Somerby's statement struck me as odd, since I would have sworn that I saw the $87 billion addressed in the article. Somerby may often be sarcastic, but his research is sound. I followed his link. No mention of the $87 billion. I visit my browser history and close examination reveals two different URLs -- the reference to the $87 billion has been edited out of the story between the original online posting and the story being buried on A22.
The editorial decision has the effect of massively recontextualizing the published portion of Kessler's piece. Think Borges' "Pierre Menard, Author of the Quixote".
In the published version, Kessler takes on Giuliani's statements regarding the Israeli security wall, whatever Kerry really said about "leaders" supporting him, and whether Kerry is for or against the war, all of which are shown to take Kerry out of context. With the possible exception of the last, it is fair to say that these are not the sort of resonant issues over which the Republicans have been bashing Kerry.* So by omitting reference to the archetypal "flip-flop" and arguably Giuliani's biggest anti-Kerry line of the night (certainly the soundbite from the speech that I heard on NPR the following morning despite my best efforts to avoid it), the defense of Kerry comes off as a collection of nit picks. But if the Republicans are being misleading misleaders over the $87 billion (as they are), then the rest of their effort to dissect the Kerry record for supposed flip-flops itself devolves into nitpicking.

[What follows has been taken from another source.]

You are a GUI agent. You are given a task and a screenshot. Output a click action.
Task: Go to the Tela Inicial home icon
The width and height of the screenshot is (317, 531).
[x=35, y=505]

The other editorial decision of note was to terminate the Giuliani quote before the two Americas crack in the longer version. Why? As Somerby's addendum notes, the entire quote shows not merely lack of context-providing on Giuliani's part, but rather blatant falsehood, as the "context" completely belies the punch line. Giuliani said "exactly the same thing" and it just plain wasn't. If the climactic attack is false...
So why did the Post pull the punch for a story to be buried on A22? Was even Kessler's mild "contextualizing" too hard on St. Rudy for the capital's "real" newspaper?
Update 9/2/04: Today the Times apparently gets in on the act, as a criticism of Commerce Secretary Evans' comments on Kerry's tax cut record disappears from an article by Adam Nagourney, according to Somerby. Post title modified accordingly.
* And even there, Kerry's real position, that Bush was right in some sense about needing to prevent Saddam Hussein from becoming a threat, but the administration's implementation of the policies was wrongheaded and inept, is hardly inexplicable and arguably the plurarlity view.